**PROVIDED DATA**
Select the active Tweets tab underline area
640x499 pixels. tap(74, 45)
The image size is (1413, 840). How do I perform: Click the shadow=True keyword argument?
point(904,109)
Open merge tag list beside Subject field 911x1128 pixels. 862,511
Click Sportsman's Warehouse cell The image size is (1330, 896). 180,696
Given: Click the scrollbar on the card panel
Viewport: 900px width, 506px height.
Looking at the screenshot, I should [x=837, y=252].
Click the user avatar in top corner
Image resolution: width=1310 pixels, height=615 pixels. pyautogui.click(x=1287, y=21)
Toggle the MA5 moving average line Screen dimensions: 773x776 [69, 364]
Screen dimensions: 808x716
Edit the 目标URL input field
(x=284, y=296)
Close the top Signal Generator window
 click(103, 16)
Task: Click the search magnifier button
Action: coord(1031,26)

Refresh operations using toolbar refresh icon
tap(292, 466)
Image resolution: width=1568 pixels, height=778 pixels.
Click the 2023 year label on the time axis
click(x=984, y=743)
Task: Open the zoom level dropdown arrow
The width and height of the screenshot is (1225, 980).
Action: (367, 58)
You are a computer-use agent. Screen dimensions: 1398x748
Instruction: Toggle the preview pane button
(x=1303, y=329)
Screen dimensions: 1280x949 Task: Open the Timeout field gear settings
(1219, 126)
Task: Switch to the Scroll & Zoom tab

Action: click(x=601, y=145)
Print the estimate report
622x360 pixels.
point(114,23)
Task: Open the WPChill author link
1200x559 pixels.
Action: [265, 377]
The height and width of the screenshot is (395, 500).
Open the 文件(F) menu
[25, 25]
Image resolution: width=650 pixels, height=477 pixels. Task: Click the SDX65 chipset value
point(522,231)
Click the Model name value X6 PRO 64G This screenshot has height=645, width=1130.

**WHAT YOU WILL DO**
What is needed is an exact copy of the lines from the start of the listing through the line where "Given: Click the scrollbar on the card panel" sits, please, both end lines included and nothing more.

**TASK ANSWER**
Select the active Tweets tab underline area
640x499 pixels. tap(74, 45)
The image size is (1413, 840). How do I perform: Click the shadow=True keyword argument?
point(904,109)
Open merge tag list beside Subject field 911x1128 pixels. 862,511
Click Sportsman's Warehouse cell The image size is (1330, 896). 180,696
Given: Click the scrollbar on the card panel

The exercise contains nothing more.